Cockpit is a free, open source, system monitoring application. It is ideal for monitoring basic services and system health and works perfectly fine. It lets you start/stop or monitor services using both web based interface and command line. If any service is erroring, you can see the error in Cockpit web browser interface. It lets you monitor multiple servers using a single web interface, simply install cockpit on all of your systems and add them into a single web interface. It is a very useful tool for beginner system administrators and lets them monitor almost all important aspects of their system’s  health. It is primarily designed to run on CentOS, Fedora and Redhat Enterprise Linux operating systems. It is not yet supported for Debian based systems. Let’s see how we can install and use it on CentOS 7 operating system.

Installing Cockpit on CentOS

First of all, make sure you have “Git” installed on your system, launch your system terminal and run following command to install Git.

 yum install git 

Cockpit is a part of CentOS 7 Atomic host image, run following command to clone this image to your Centos system.

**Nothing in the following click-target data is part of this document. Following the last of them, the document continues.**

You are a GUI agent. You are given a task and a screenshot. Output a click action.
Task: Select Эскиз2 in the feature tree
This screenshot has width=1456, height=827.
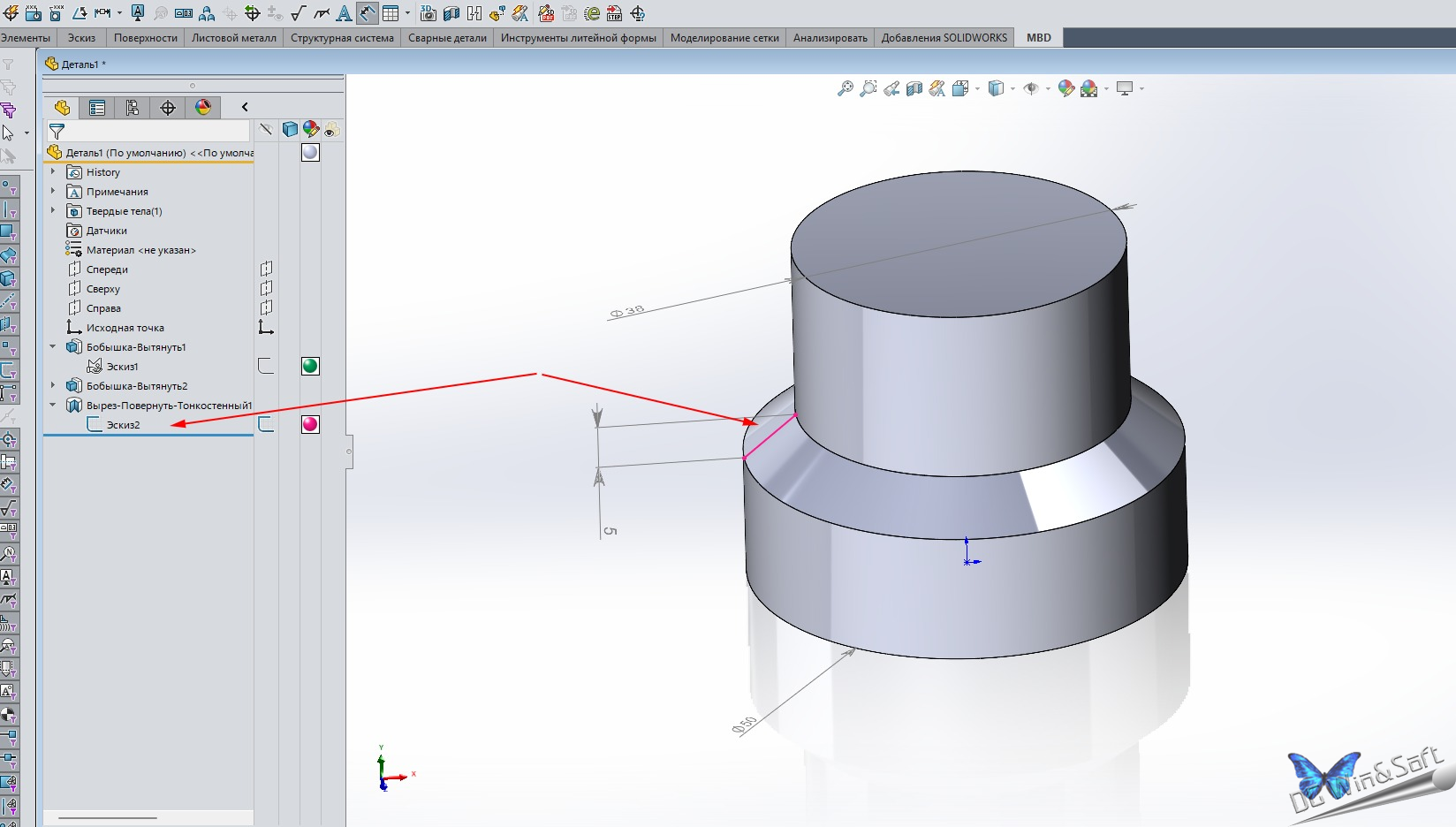123,425
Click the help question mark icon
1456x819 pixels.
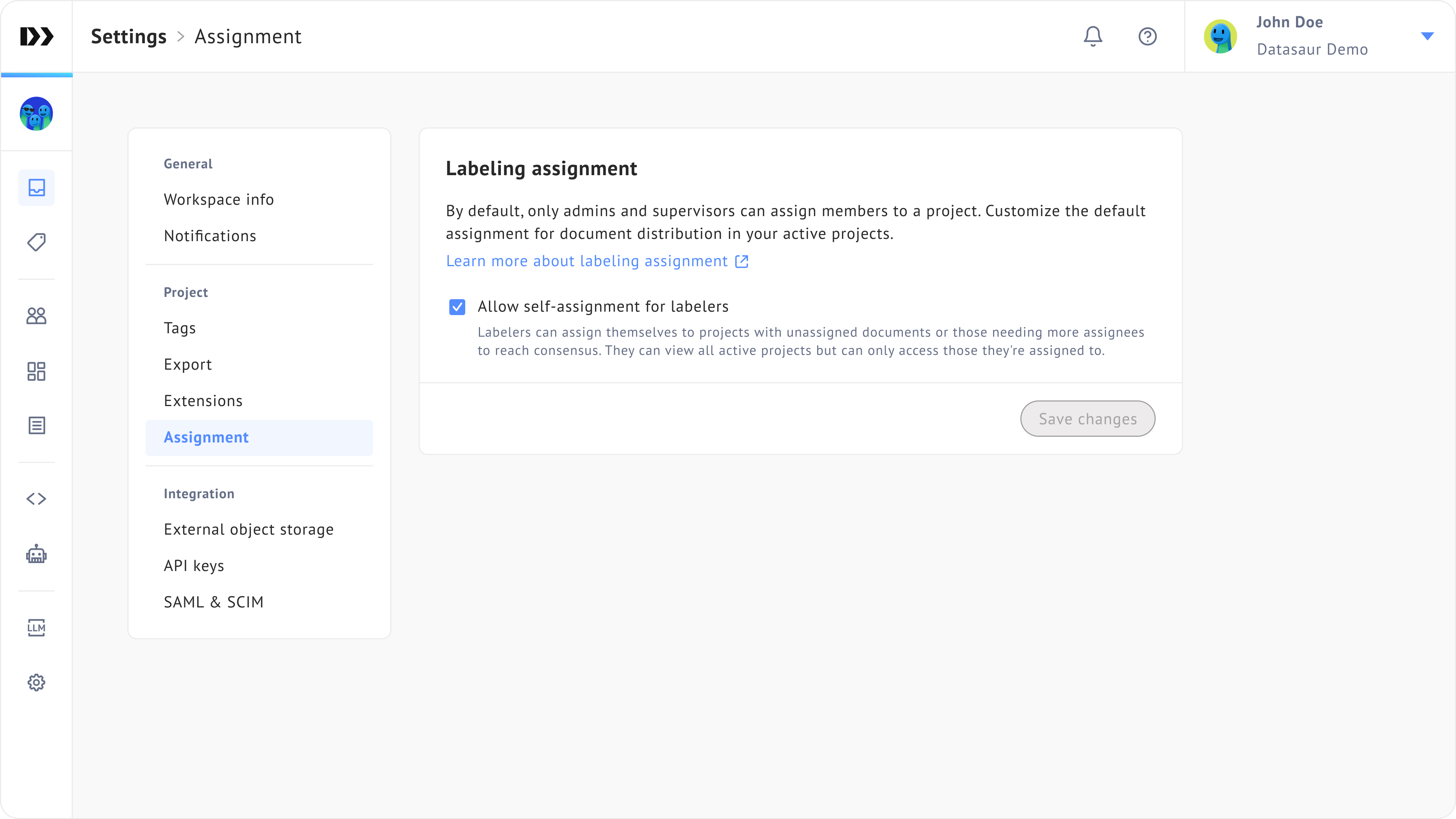[x=1147, y=36]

 git clone https://github.com/baude/sig-atomic-buildscripts 

This is how the successful clone process should look like.

Clone Automic image

Once the clone process is complete, go into the newly created directory.

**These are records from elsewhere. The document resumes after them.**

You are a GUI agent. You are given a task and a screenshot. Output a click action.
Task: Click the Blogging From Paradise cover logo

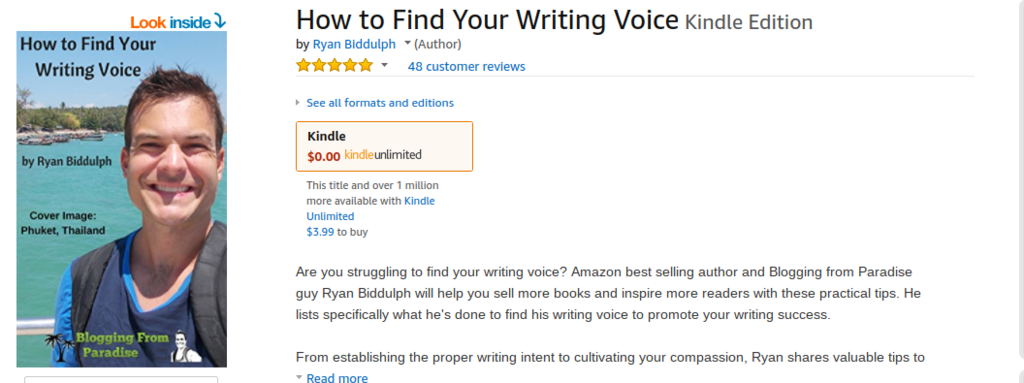[x=121, y=345]
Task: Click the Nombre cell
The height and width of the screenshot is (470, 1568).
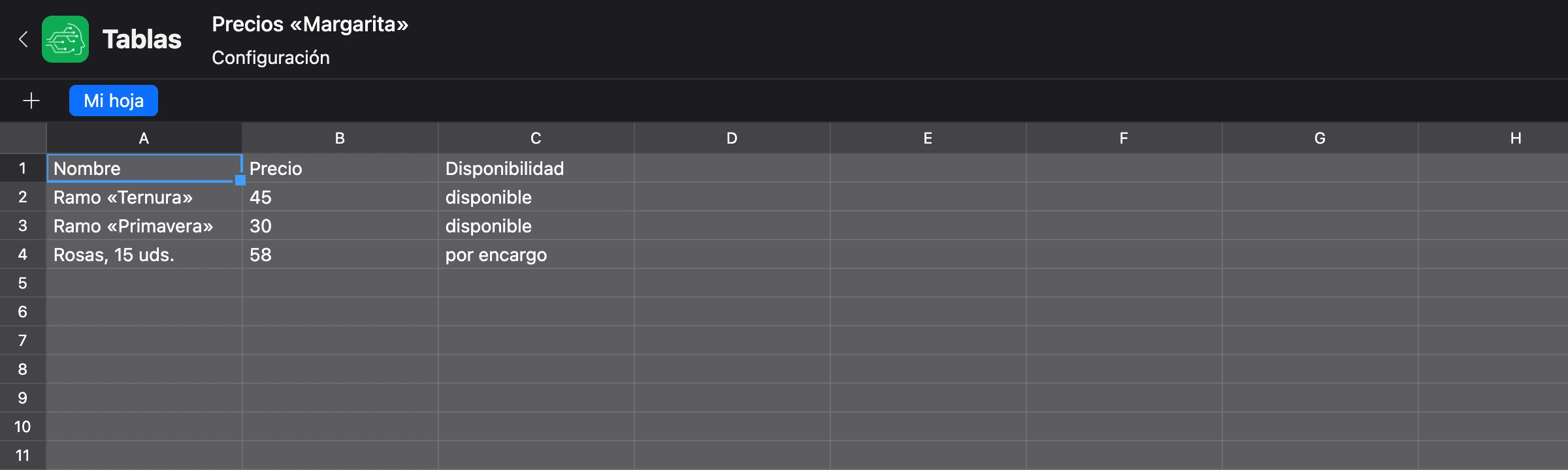Action: tap(144, 168)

 cd sig-atomic-buildscripts 

Here copy “virt7-testing.repo” file to yum’s repository directory.

 cp virt7-testing.repo /etc/yum.repos.d/ 

That’s it, our CentOS system’s yum should be able to install cockpit now. Run following command to install it.

 yum install cockpit 

Cockpit install

Congratulations, cockpit has been installed, start its daemon by running the following command:

 systemctl start cockpit.socket 

Launch your web browser and load http://localhost:9090 or http://yourIP:9090 (replace yourIP with your actual IP address). It will load Cockpit web interface for your.

Cockpit web interface
Login with your centos system’s root/administrator account login details. Here is your monitoring system loaded for you. Start monitoring your system’s health and service’s status using this wonderful tool.

Cockpit

Conclusion

Cockpit is under consistent development and getting proper bug fixes and new features. It is an amazing monitoring system for Linux system administrators, although still at the beginner level, it has to go a long way ahead. Try it out today, you will like its simplicity and power. You can visit its official website for more details about this project.